Lipid nanoparticle manufacturing for mRNA therapeutics cannot scale beyond microfluidic chips without changing particle properties

The mRNA-LNP vaccines from Pfizer-BioNTech and Moderna proved that lipid nanoparticles work. But the manufacturing process that produces them — rapid mixing through microfluidic channels — was never designed for industrial scale. Microfluidic chips fabricated in cyclic olefin copolymer (COC) degrade after repeated use because LNP formulation components interact with the chip material. A single chip produces on the order of milliliters per minute. Scaling to the hundreds of liters per hour needed for global vaccine supply requires parallelizing hundreds of chips or switching to impinging jet mixers, but both approaches alter the mixing dynamics that determine particle size, polydispersity, and mRNA encapsulation efficiency. The real pain is that LNP properties are exquisitely sensitive to mixing conditions. Change the flow rate, the channel geometry, or the Reynolds number, and you change the particle. A 10 nm shift in mean diameter or a 5% drop in encapsulation efficiency can push a batch out of specification and into the reject pile. For companies developing mRNA therapeutics beyond COVID — cancer vaccines, rare disease treatments, gene editing delivery — this means that the formulation optimized at bench scale may not be the same formulation produced at clinical or commercial scale. Every scale-up is essentially a new development program.
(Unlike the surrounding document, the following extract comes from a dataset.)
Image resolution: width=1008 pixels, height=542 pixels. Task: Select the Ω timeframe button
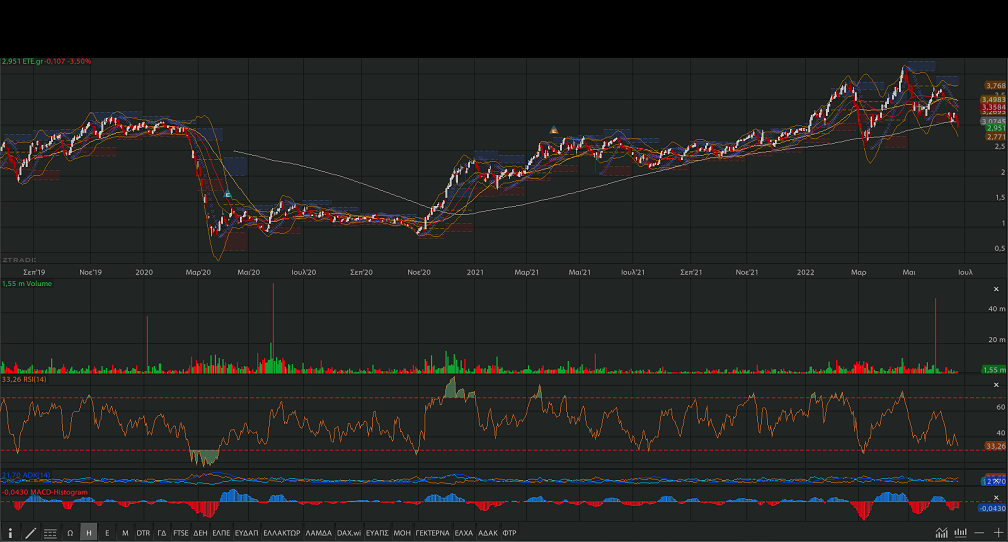[70, 533]
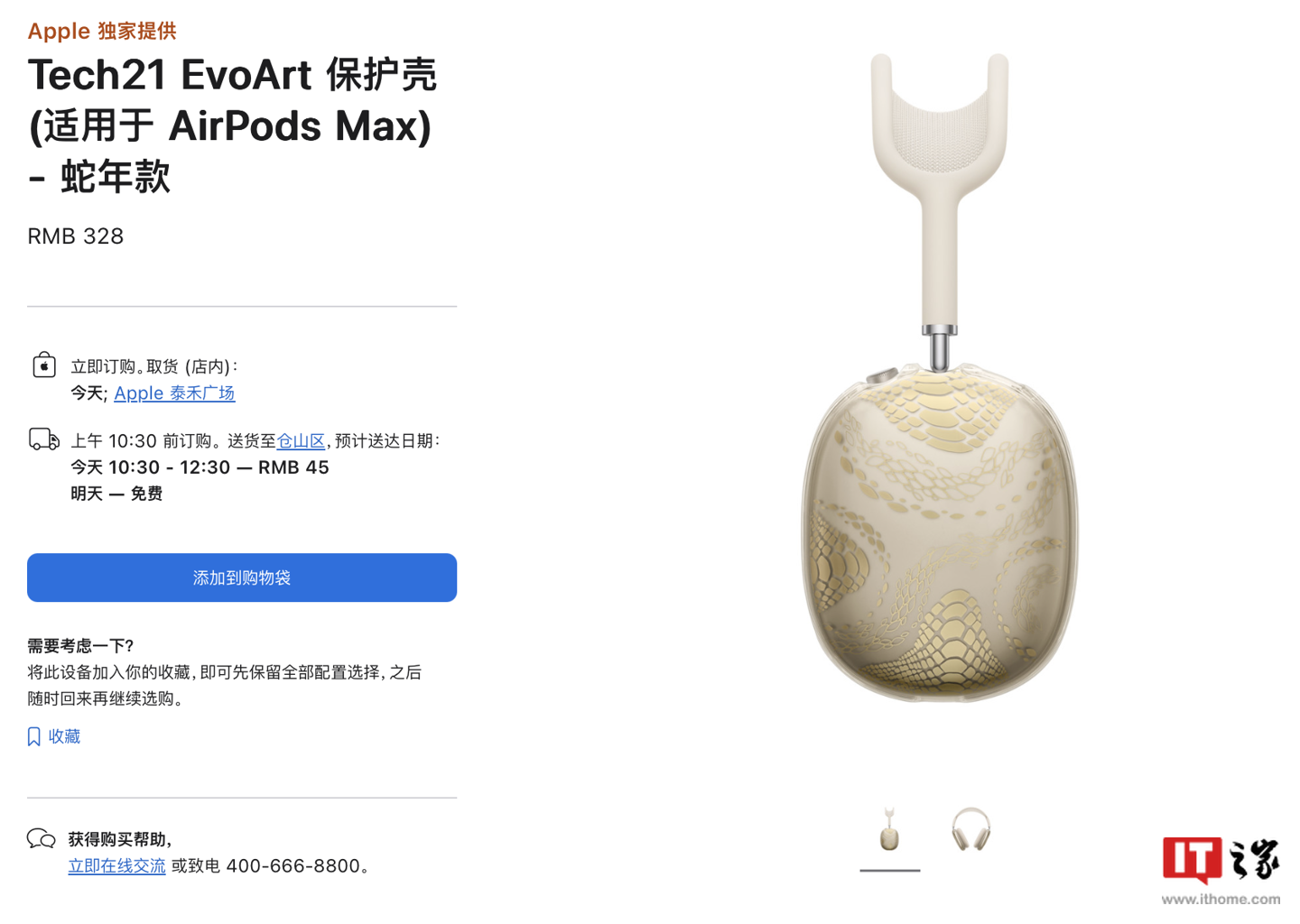Select the second headphones thumbnail

point(970,830)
The problem persists because the physics of rapid nanoprecipitation fundamentally depends on mixing timescale relative to particle nucleation timescale. At bench scale, microfluidic channels achieve millisecond mixing. At production scale, maintaining that same mixing uniformity across a larger volume is a fluid dynamics problem that has no simple engineering solution. Companies like Precision NanoSystems (now Cytiva) have developed parallelized systems, and PNAS published a SCALAR platform achieving 17 L/h, but these remain expensive, proprietary, and not yet validated for the full range of LNP compositions needed for next-generation therapeutics.